Im not sure if it has a practical use, other than seeing who's on line or not, but I think it would show just how many people (Mods) it takes to monitor during any part of the day.  Perhaps it would be a boost for site credibility?  (As if it needs any more...)

However, itwould be a negative for the least active Mod.  He/she might be labelled a 'slacker'...   ;D

Heh, Mike's going to hate us for coming up with this stuff... wait till the site starts jumping in the morning and a few hundred others start giving ideas...  >


----------



## Greymatters (21 Sep 2007)

Oh, forgot to add....



			
				ArmyVern said:
			
		

> I switched my settings for you (I just neglected to switch 'em back last night) so I should show up now.



Just for me!!!!???    :blotto:   (hehe)


----------



## armyvern (21 Sep 2007)

GreyMatter said:
			
		

> That sounds even better!
> 
> Im not sure if it has a practical use, other than seeing who's on line or not, but I think it would show just how many people (Mods) it takes to monitor during any part of the day.  Perhaps it would be a boost for site credibility?  (As if it needs any more...)
> 
> ...



That listing up there changes constantly now.
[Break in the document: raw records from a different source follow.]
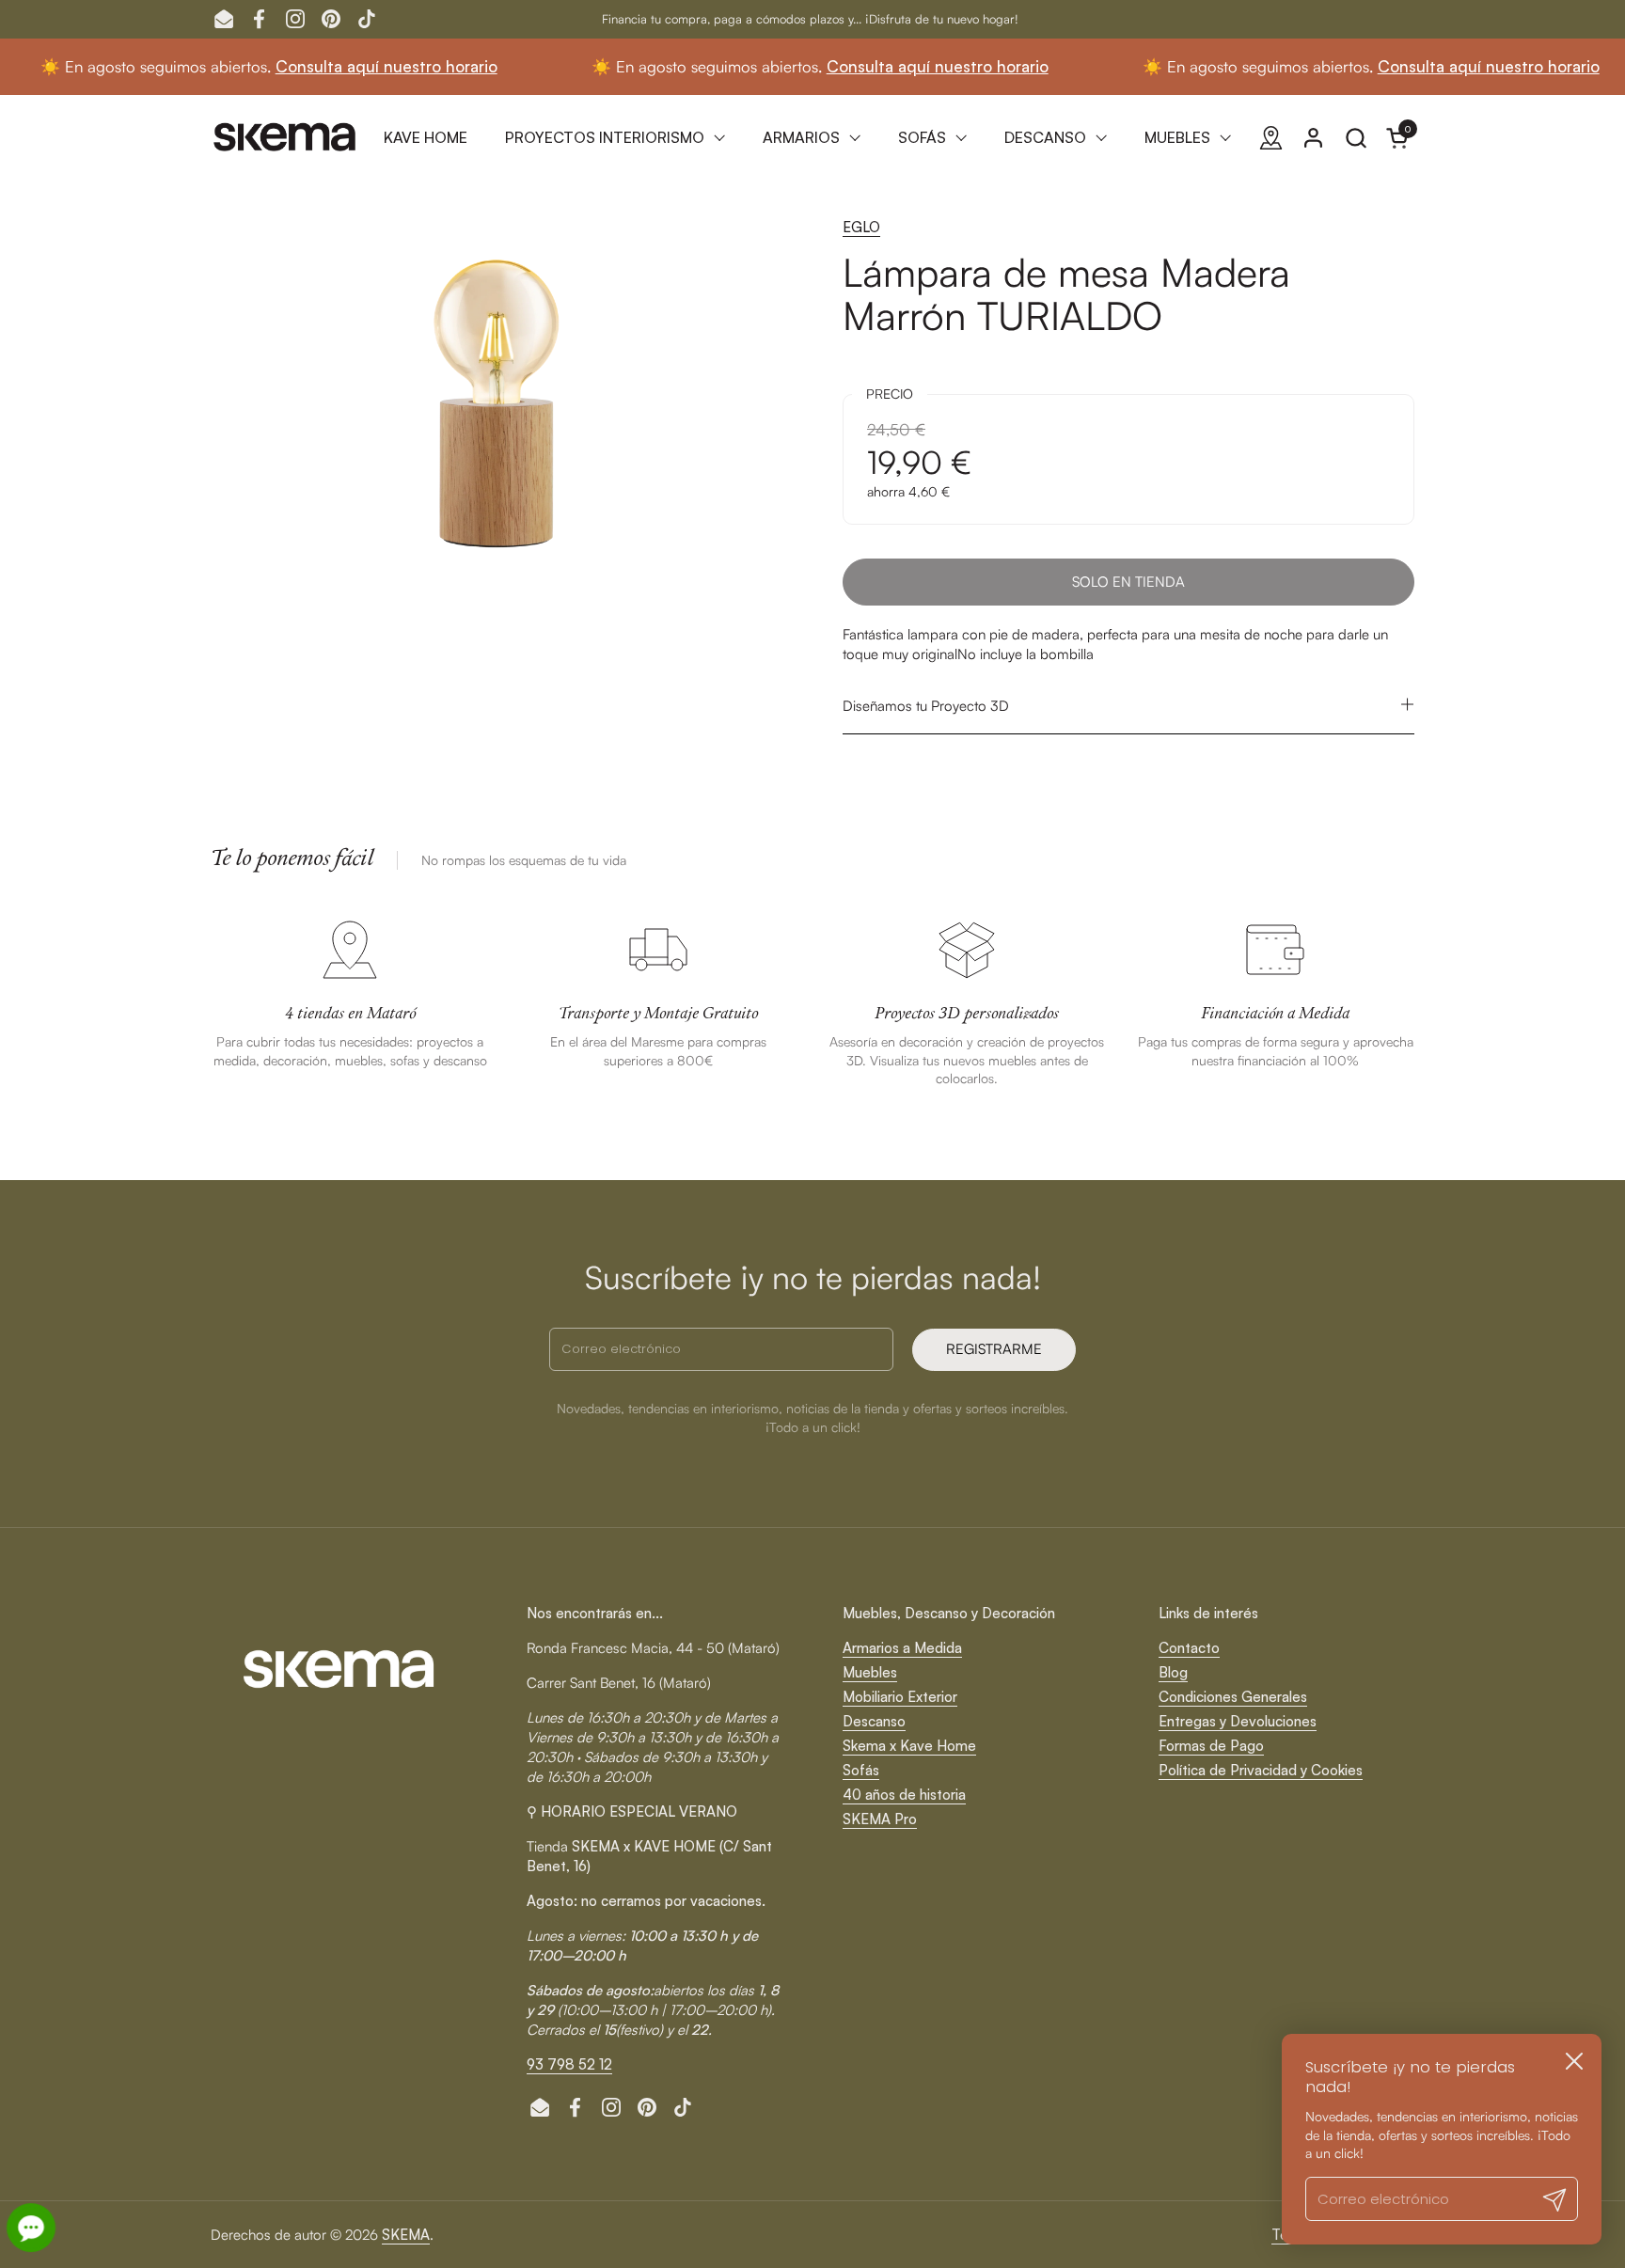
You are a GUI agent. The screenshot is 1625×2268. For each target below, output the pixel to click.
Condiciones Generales (1233, 1697)
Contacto (1189, 1648)
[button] (1355, 138)
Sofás (861, 1770)
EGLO (861, 227)
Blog (1173, 1672)
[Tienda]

Whichever mod last pressed "click" for whatever reason shows at the top of the list. It just only shows "online mod."

There's no rhyme nor reason to the number of mods on the site during any given time or part of the day ... when we're here, we are; when we're not, we're not. The list would mean nothing towards which mods are here more often etc. 

Me?? I'm an insomniac, ergo I can usually be found hanging around most of the time.

Vern


----------



## Mike Bobbitt (21 Sep 2007)

You can see the full list of Staff here:

http://forums.milnet.ca/forums/index.php?action=mlist;sa=search

Just enter "Directing Staff" in the text box and select (only) Search by position in the checkboxes.


----------



## Yrys (21 Sep 2007)

Mmm. 30 peoples there ...

Nice list if someone ever want to petition one of the 20  DS who didn't make a " Meet The Staff" interview   ...

(if you include Mike B.)


----------